== What is being asked ==
What follows is a set of records, each of which is to be written out exactly.

== Records for the task ==
[Start of Attachment]

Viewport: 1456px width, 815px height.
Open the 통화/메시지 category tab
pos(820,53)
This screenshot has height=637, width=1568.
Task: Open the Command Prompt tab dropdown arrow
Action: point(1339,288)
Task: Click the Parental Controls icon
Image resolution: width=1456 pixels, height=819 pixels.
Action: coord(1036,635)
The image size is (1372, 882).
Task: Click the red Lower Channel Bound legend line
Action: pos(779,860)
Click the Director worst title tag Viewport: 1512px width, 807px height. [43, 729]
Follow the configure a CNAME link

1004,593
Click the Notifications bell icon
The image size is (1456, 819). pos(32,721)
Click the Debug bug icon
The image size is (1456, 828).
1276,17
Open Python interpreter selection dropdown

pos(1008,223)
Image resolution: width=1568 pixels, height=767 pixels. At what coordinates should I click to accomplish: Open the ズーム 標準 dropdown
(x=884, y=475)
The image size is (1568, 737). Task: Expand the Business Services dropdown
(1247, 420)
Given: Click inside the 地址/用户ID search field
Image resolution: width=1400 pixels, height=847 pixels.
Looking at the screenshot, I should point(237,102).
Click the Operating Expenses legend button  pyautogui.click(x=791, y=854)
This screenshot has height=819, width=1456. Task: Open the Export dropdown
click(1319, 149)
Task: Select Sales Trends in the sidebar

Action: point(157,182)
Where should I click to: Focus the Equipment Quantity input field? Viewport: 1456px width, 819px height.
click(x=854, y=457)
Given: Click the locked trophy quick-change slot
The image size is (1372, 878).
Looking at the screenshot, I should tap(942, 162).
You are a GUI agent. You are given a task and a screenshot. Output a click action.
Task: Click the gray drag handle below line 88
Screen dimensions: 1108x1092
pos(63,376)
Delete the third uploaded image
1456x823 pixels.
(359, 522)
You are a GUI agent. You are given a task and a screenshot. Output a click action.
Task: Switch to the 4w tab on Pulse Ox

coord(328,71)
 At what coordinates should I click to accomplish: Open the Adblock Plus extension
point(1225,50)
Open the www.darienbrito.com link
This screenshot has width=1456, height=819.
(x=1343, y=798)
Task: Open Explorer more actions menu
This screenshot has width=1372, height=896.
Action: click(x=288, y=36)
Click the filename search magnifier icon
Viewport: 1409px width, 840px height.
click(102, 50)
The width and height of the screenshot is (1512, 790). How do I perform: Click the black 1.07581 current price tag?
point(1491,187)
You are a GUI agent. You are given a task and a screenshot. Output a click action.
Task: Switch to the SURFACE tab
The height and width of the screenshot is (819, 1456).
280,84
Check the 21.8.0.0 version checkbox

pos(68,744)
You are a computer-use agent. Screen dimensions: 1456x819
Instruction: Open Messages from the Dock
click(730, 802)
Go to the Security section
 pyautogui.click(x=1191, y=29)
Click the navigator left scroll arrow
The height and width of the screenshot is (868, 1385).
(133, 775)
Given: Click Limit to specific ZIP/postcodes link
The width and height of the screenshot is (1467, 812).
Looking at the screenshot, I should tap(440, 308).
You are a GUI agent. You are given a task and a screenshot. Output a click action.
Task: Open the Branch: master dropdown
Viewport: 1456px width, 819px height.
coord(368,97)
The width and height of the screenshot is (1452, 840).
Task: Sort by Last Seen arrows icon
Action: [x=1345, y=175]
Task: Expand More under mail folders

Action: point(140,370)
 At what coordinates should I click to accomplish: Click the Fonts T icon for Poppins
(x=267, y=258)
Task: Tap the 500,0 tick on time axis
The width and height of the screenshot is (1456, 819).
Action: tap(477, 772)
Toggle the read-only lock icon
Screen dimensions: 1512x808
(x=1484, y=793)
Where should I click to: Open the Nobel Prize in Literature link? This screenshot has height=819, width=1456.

[End of Attachment]

== Response area ==
Viewport: 1456px width, 815px height.
Open the 통화/메시지 category tab
pos(820,53)
This screenshot has height=637, width=1568.
Task: Open the Command Prompt tab dropdown arrow
Action: point(1339,288)
Task: Click the Parental Controls icon
Image resolution: width=1456 pixels, height=819 pixels.
Action: coord(1036,635)
The image size is (1372, 882).
Task: Click the red Lower Channel Bound legend line
Action: pos(779,860)
Click the Director worst title tag Viewport: 1512px width, 807px height. [43, 729]
Follow the configure a CNAME link

1004,593
Click the Notifications bell icon
The image size is (1456, 819). pos(32,721)
Click the Debug bug icon
The image size is (1456, 828).
1276,17
Open Python interpreter selection dropdown

pos(1008,223)
Image resolution: width=1568 pixels, height=767 pixels. At what coordinates should I click to accomplish: Open the ズーム 標準 dropdown
(x=884, y=475)
The image size is (1568, 737). Task: Expand the Business Services dropdown
(1247, 420)
Given: Click inside the 地址/用户ID search field
Image resolution: width=1400 pixels, height=847 pixels.
Looking at the screenshot, I should point(237,102).
Click the Operating Expenses legend button  pyautogui.click(x=791, y=854)
This screenshot has height=819, width=1456. Task: Open the Export dropdown
click(1319, 149)
Task: Select Sales Trends in the sidebar

Action: point(157,182)
Where should I click to: Focus the Equipment Quantity input field? Viewport: 1456px width, 819px height.
click(x=854, y=457)
Given: Click the locked trophy quick-change slot
The image size is (1372, 878).
Looking at the screenshot, I should tap(942, 162).
You are a GUI agent. You are given a task and a screenshot. Output a click action.
Task: Click the gray drag handle below line 88
Screen dimensions: 1108x1092
pos(63,376)
Delete the third uploaded image
1456x823 pixels.
(359, 522)
You are a GUI agent. You are given a task and a screenshot. Output a click action.
Task: Switch to the 4w tab on Pulse Ox

coord(328,71)
 At what coordinates should I click to accomplish: Open the Adblock Plus extension
point(1225,50)
Open the www.darienbrito.com link
This screenshot has width=1456, height=819.
(x=1343, y=798)
Task: Open Explorer more actions menu
This screenshot has width=1372, height=896.
Action: click(x=288, y=36)
Click the filename search magnifier icon
Viewport: 1409px width, 840px height.
click(102, 50)
The width and height of the screenshot is (1512, 790). How do I perform: Click the black 1.07581 current price tag?
point(1491,187)
You are a GUI agent. You are given a task and a screenshot. Output a click action.
Task: Switch to the SURFACE tab
The height and width of the screenshot is (819, 1456).
280,84
Check the 21.8.0.0 version checkbox

pos(68,744)
You are a computer-use agent. Screen dimensions: 1456x819
Instruction: Open Messages from the Dock
click(730, 802)
Go to the Security section
 pyautogui.click(x=1191, y=29)
Click the navigator left scroll arrow
The height and width of the screenshot is (868, 1385).
(133, 775)
Given: Click Limit to specific ZIP/postcodes link
The width and height of the screenshot is (1467, 812).
Looking at the screenshot, I should tap(440, 308).
You are a GUI agent. You are given a task and a screenshot. Output a click action.
Task: Open the Branch: master dropdown
Viewport: 1456px width, 819px height.
coord(368,97)
The width and height of the screenshot is (1452, 840).
Task: Sort by Last Seen arrows icon
Action: [x=1345, y=175]
Task: Expand More under mail folders

Action: point(140,370)
 At what coordinates should I click to accomplish: Click the Fonts T icon for Poppins
(x=267, y=258)
Task: Tap the 500,0 tick on time axis
The width and height of the screenshot is (1456, 819).
Action: tap(477, 772)
Toggle the read-only lock icon
Screen dimensions: 1512x808
(x=1484, y=793)
Where should I click to: Open the Nobel Prize in Literature link? This screenshot has height=819, width=1456.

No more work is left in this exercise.